* _Directive_:
Reproduce everything in the PEP-ROI calculation text from "For this analysis, we" down to "institutions’ ROI data.", word for word.

The original calculation, created by Third Way, uses the following formula:
$$\textbf{Number of years to recoup net cost} = \frac{(\text{Total average net price} \times 4 \text{ years})}{(\text{Post-enrollment earnings} - \text{Typical high school salary})}$$
This calculation results in negative results for institutions where the typical salary of a graduate from that institution is less than the typical salary of a high school graduate in the same state. Therefore, if an institution has a negative PEP-ROI score, the average graduate of this institution will never recoup the cost of their degree. The more negative the number, the larger the gap in earnings for graduates of the institution and high school graduates. If the institution has a positive PEP-ROI score, the value of the score translates to the number of years it would take the average student to recoup the cost of their credential.
For this analysis, we consider the “best value” schools to be ones where the cost of the credential is recouped quickly, in just a few years. This means that the strength of an institution’s PEP-ROI score increases as its number shrinks towards 0 years to recoup cost. However, that pattern changes at 0, since a PEP-ROI score less than 0 is a very weak score. This feature of Third Way’s original calculation of PEP-ROI scores makes it much harder to conduct statistical analysis of institutions’ ROI data.

* _The data_:

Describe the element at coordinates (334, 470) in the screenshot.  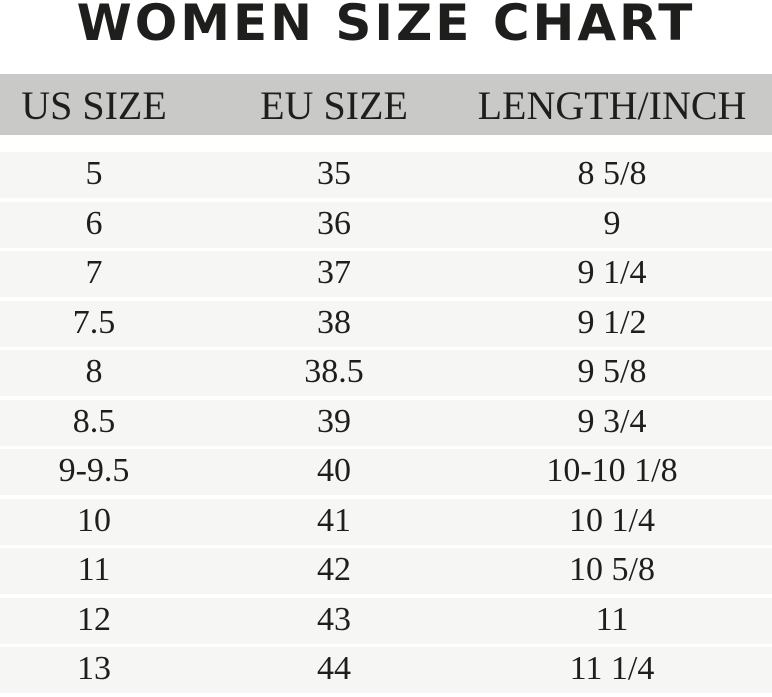
I see `eu-size-cell: 40` at that location.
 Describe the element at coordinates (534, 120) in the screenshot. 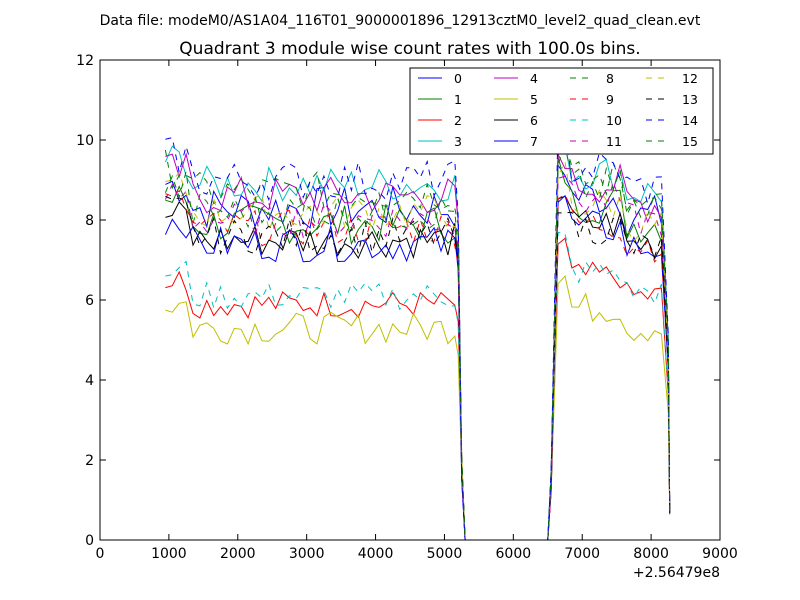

* _Exercise solution_:
For this analysis, we consider the “best value” schools to be ones where the cost of the credential is recouped quickly, in just a few years. This means that the strength of an institution’s PEP-ROI score increases as its number shrinks towards 0 years to recoup cost. However, that pattern changes at 0, since a PEP-ROI score less than 0 is a very weak score. This feature of Third Way’s original calculation of PEP-ROI scores makes it much harder to conduct statistical analysis of institutions’ ROI data.